Es un círculo sin fin. La ciudad en la que vivimos ya no se distingue de una
pista atlética de alto rendimiento que, además, no tiene código ético
alguno. De hecho, en esa lógica es donde se da con más fuerza la corrupción.
Ejemplos abundan.

La pregunta que nos tenemos que hacer es ¿cómo volver a respirar a todo
pulmón?

Nuestro país sigue esperando definiciones de fondo de orden antropológicas
animadas por valores pre políticos y pre éticos como la dignidad de la persona
humana, la igualdad fundamental de todos los seres humanos. Es lo que el país
espera de los candidatos a la Presidencia y al Congreso. Pero, lamentablemente,
sólo hay silencio cuando se trata de discutir la dimensión espiritual de la vida, de la
familia como el núcleo fundamental de la sociedad y escuela privilegiada de
socialización. Ni una palabra sobre políticas públicas de largo plazo que potencien
la natalidad, y mucho menos sobre un programa de migración ordenado que acoja
a países con altas tasas de natalidad que buscan nuevos horizontes, como por
ejemplo los de África, Medio Oriente y algunos países de América Latina.
Detrás de aquel panorama sombrío que las cifras avalan, está una concepción
materialista de la vida que claramente fracasó y que se está volviendo en contra
del propio hombre. O nos abrimos a una educación más amplia en el conocimiento
que integre las artes y las humanidades, o fracasaremos como sociedad. Si
somos capaces de generar aprendizajes donde se valore el diálogo y el
reconocimiento del otro en virtud de la dignidad que lleva grabada en su ser,
si somos capaces de emprender el camino de la justicia erradicando la
pobreza material, junto con la espiritual, la afectiva y la familiar, podremos
enmendar el rumbo. Más aún, si hacemos de la sociedad una mesa para todos
donde hay espacio suficiente para cada uno, y si hacemos de cada embarazo una
bendición y no un problema del cual defenderse a toda costa, podremos mirar el
futuro con optimismo.

Pues, si hay algo que podemos hacer quienes creemos en un Dios providente y
bueno, es vivir con esperanza y dar testimonio de la presencia de Dios en
nuestras vidas.

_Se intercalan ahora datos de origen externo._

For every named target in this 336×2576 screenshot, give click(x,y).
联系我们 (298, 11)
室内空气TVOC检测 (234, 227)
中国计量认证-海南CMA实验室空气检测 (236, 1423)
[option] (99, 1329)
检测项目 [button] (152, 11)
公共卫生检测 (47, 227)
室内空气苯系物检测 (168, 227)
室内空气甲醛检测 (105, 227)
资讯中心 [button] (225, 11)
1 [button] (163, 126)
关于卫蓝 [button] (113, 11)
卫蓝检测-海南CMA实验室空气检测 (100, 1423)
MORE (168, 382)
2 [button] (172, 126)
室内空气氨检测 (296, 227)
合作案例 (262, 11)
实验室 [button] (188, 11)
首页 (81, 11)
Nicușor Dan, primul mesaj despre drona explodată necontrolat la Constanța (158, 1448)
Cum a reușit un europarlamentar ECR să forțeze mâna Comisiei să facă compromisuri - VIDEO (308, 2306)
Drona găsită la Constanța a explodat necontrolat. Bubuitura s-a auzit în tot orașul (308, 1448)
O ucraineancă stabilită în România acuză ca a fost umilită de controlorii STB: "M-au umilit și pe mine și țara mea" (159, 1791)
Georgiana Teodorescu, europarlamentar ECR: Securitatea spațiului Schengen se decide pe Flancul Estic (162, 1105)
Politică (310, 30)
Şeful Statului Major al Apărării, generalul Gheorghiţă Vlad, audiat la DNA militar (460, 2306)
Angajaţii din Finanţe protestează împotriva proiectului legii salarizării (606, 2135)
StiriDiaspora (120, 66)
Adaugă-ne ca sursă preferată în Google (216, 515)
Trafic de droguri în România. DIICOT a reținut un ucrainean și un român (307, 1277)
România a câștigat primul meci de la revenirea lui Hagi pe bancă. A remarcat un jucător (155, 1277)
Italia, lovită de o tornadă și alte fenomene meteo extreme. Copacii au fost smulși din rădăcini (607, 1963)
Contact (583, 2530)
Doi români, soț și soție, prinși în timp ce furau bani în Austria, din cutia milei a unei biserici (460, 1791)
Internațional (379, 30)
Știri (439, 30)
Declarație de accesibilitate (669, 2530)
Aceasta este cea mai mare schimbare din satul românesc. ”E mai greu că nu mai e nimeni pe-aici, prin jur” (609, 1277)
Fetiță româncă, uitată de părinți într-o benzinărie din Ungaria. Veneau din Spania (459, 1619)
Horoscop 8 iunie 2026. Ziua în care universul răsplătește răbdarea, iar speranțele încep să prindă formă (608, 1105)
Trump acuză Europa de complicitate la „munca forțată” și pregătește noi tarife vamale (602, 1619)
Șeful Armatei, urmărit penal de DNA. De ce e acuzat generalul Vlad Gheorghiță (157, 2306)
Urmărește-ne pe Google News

Volver a insistir en el carácter creatural del ser humano, que vive
con leyes inscritas en su naturaleza. Leyes que debe conocer, respetar y no
alterar como si fuese dios.  Chile se asfixia, pero puede volver a respirar.
Volver al sentido común y llevarlo a la práctica es el gran proyecto político
que requiere hoy nuestro país. Y, gracias a Dios, aún muchos lo entienden así,
sobre todo los que día a día se levantan en la mañana a trabajar, vuelven a sus
casas a estar con su familia y lo único que quieren es salir tranquilos a la calle y
que “mis hijos sean más que uno”. En 50 años más será tarde”.